[Target pointing data]

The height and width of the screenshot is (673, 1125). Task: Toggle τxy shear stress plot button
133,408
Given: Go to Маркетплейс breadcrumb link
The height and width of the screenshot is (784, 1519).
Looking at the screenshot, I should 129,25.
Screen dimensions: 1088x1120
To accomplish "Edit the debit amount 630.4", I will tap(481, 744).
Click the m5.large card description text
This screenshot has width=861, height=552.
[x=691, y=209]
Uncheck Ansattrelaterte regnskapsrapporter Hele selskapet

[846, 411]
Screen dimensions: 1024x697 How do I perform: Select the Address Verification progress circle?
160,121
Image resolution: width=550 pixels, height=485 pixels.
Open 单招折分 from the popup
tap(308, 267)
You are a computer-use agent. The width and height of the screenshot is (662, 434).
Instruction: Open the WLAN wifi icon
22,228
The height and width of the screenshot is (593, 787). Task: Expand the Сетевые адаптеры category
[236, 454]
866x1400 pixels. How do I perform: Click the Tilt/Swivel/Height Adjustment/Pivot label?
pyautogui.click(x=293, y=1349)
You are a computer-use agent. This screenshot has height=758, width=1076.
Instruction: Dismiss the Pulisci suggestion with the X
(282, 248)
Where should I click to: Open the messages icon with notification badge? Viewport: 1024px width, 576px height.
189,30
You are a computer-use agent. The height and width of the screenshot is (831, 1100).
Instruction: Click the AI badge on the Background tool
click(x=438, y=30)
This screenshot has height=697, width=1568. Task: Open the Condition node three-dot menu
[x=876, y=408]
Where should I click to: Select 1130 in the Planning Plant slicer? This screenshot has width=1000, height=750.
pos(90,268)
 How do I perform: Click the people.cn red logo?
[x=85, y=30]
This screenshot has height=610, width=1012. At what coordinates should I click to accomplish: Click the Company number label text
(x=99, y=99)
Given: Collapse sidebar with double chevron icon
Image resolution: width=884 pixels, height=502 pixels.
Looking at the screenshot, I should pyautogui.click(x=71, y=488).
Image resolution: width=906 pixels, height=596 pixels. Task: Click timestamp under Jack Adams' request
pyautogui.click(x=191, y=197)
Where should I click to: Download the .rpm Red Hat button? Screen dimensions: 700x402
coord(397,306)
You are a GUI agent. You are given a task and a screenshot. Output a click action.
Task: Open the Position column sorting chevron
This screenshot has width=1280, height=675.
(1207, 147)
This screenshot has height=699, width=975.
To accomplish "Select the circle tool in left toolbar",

■ Exercise task ■
Write out all of the items above, line for line, without any change.

■ Result ■
The height and width of the screenshot is (673, 1125). Task: Toggle τxy shear stress plot button
133,408
Given: Go to Маркетплейс breadcrumb link
The height and width of the screenshot is (784, 1519).
Looking at the screenshot, I should 129,25.
Screen dimensions: 1088x1120
To accomplish "Edit the debit amount 630.4", I will tap(481, 744).
Click the m5.large card description text
This screenshot has width=861, height=552.
[x=691, y=209]
Uncheck Ansattrelaterte regnskapsrapporter Hele selskapet

[846, 411]
Screen dimensions: 1024x697 How do I perform: Select the Address Verification progress circle?
160,121
Image resolution: width=550 pixels, height=485 pixels.
Open 单招折分 from the popup
tap(308, 267)
You are a computer-use agent. The width and height of the screenshot is (662, 434).
Instruction: Open the WLAN wifi icon
22,228
The height and width of the screenshot is (593, 787). Task: Expand the Сетевые адаптеры category
[236, 454]
866x1400 pixels. How do I perform: Click the Tilt/Swivel/Height Adjustment/Pivot label?
pyautogui.click(x=293, y=1349)
You are a computer-use agent. This screenshot has height=758, width=1076.
Instruction: Dismiss the Pulisci suggestion with the X
(282, 248)
Where should I click to: Open the messages icon with notification badge? Viewport: 1024px width, 576px height.
189,30
You are a computer-use agent. The height and width of the screenshot is (831, 1100).
Instruction: Click the AI badge on the Background tool
click(x=438, y=30)
This screenshot has height=697, width=1568. Task: Open the Condition node three-dot menu
[x=876, y=408]
Where should I click to: Select 1130 in the Planning Plant slicer? This screenshot has width=1000, height=750.
pos(90,268)
 How do I perform: Click the people.cn red logo?
[x=85, y=30]
This screenshot has height=610, width=1012. At what coordinates should I click to accomplish: Click the Company number label text
(x=99, y=99)
Given: Collapse sidebar with double chevron icon
Image resolution: width=884 pixels, height=502 pixels.
Looking at the screenshot, I should pyautogui.click(x=71, y=488).
Image resolution: width=906 pixels, height=596 pixels. Task: Click timestamp under Jack Adams' request
pyautogui.click(x=191, y=197)
Where should I click to: Download the .rpm Red Hat button? Screen dimensions: 700x402
coord(397,306)
You are a GUI agent. You are given a task and a screenshot. Output a click action.
Task: Open the Position column sorting chevron
This screenshot has width=1280, height=675.
(1207, 147)
This screenshot has height=699, width=975.
To accomplish "Select the circle tool in left toolbar",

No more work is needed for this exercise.